(G)love Story

Friday, July 12, 2013
West Lebanon — When Stateline Sports employee Bud Hill isn’t ringing up sales, aiding shoppers or attending to merchandise, he can sometimes be found dispensing glove love.

A 46-year-old Plainfield resident and 1985 Lebanon High graduate, Hill is a jack of many trades at the store, where he’s worked full time since 1997. But about a decade ago, he added tinkering with baseball and softball mitt repair to his repertoire.

“I saw a need for it, but I had to learn to go slow and steady,’’ Hill said. “I had a few early moments where I had taken a glove apart and wondered how I was going to put it back together.”

Hill concentrates primarily on re-lacing gloves, although he occasionally puts in a new pocket. The cost ranges from less than $10 for simple repairs to about $50 for more complicated work. The items brought to him mostly feature stretched or broken leather, but sometimes he’s asked to do re-lacing jobs for cosmetic reasons. A Hartford High baseball player requested that the tan-colored strips on his glove be replaced by red-white-and-blue ones.

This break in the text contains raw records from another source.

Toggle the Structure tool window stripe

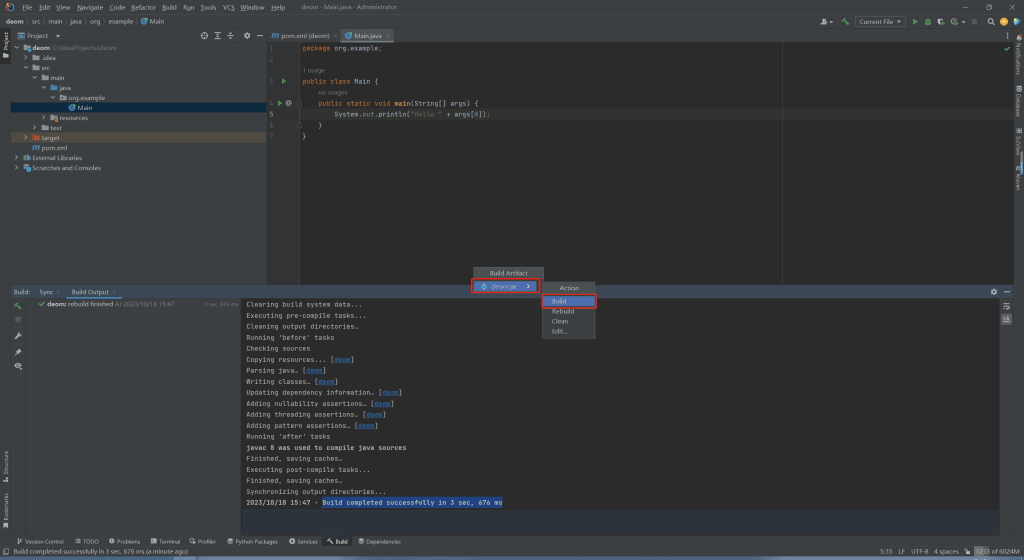(5, 461)
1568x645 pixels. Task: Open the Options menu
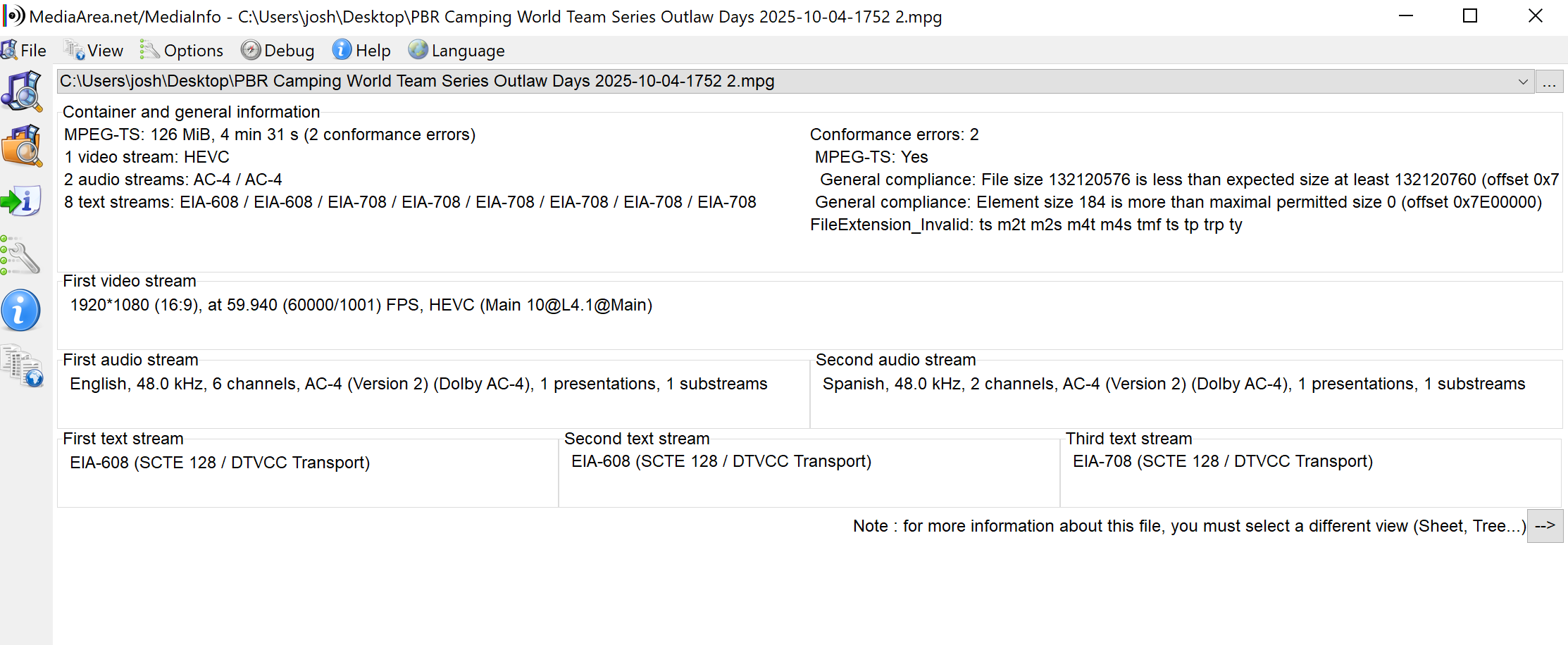[x=182, y=51]
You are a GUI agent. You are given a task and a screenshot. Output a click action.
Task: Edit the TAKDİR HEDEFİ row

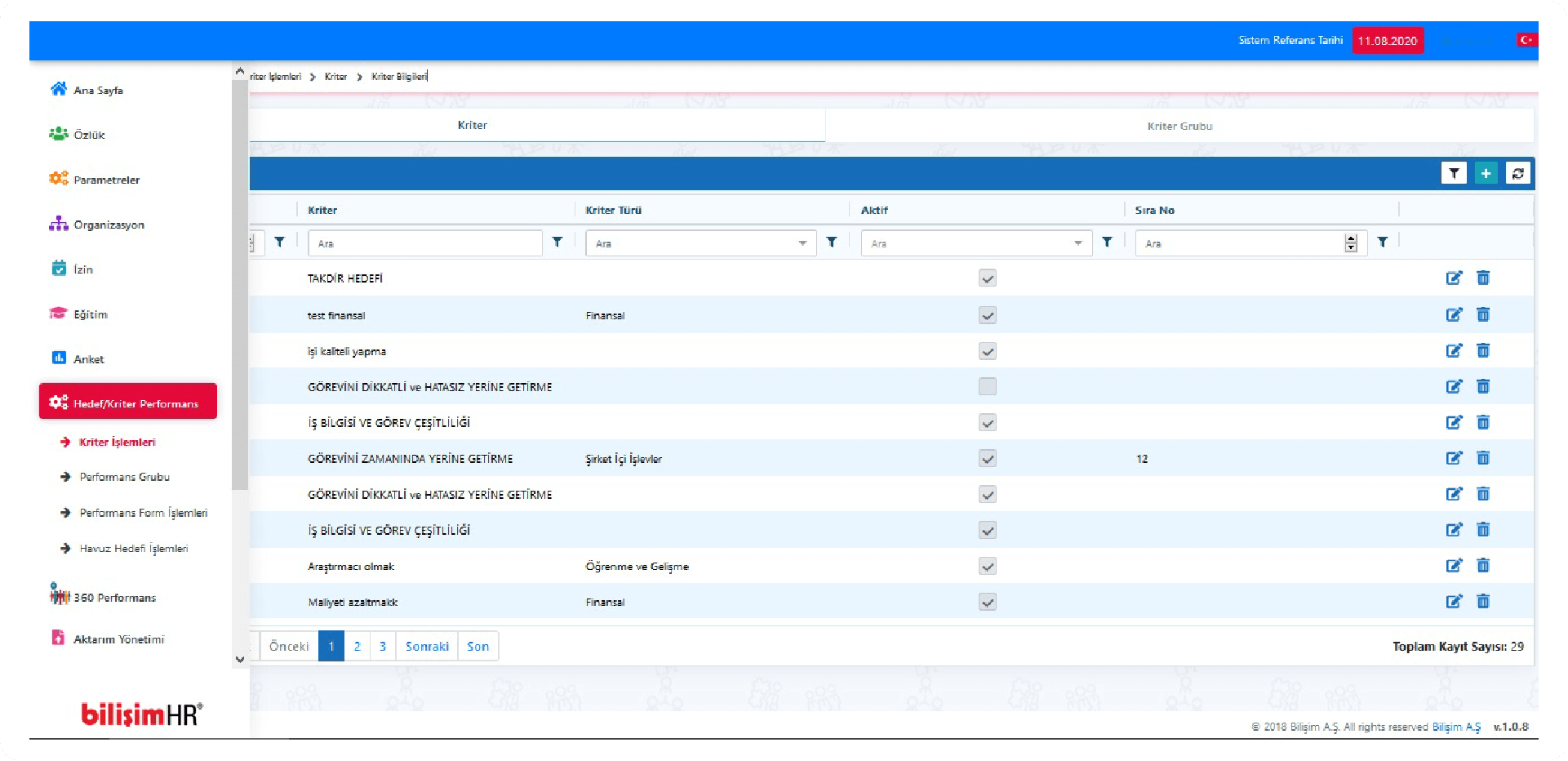[1454, 278]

Hill has a bag full of colored leather laces and has used them to customize mitts from schools at Hanover, Lebanon, Woodstock and other places. As he points out, however, if you draw attention with gaudy handwear, you’d better have the skills to back it up.

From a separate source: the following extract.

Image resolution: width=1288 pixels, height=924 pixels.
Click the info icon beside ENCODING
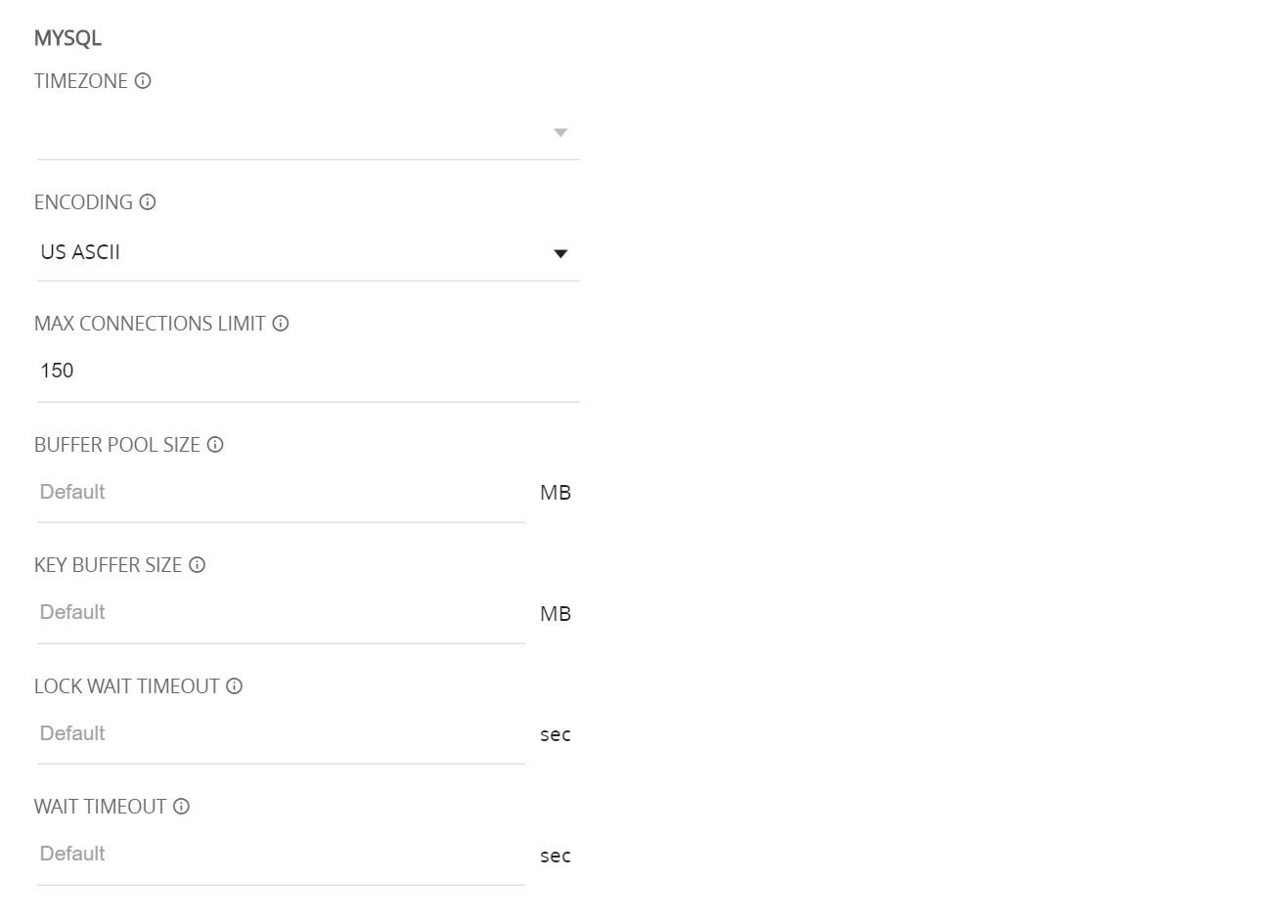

“When I play soccer, I wear black cleats and not neon green ones,” Hill said with a chuckle. “But some people like to make a fashion statement.”

Hill can re-lace an entire glove in about 90 minutes, and while he mostly uses dead time at the store to do the work, he occasionally takes a mitt home if a customer has a game fast approaching.

“He was my go-to guy and provided unbelievable service,” said Marty Adams, who stepped down as South Royalton School’s baseball coach after the 2012 season. “He’d turn them around in a day or two and did a great job. Frankly, I don’t think he charges enough for what’s a lost art.

“I don’t know of anyone else around here who does it anymore.”

Stateline sells basic, do-it-yourself glove repair kits and virtually most local players and coaches can keep a glove together under emergency conditions. Hill, however, has built up experience with even the most complicated lacing patterns, and has learned to walk the line between lacing a glove firmly, but not so tight that it’s hard to handle.

“You have to allow for the fact that the leather will stretch, but you don’t want it to be uncomfortable,’’ Hill said. “Sometimes people come in and just have me tighten up their gloves instead of repair them.”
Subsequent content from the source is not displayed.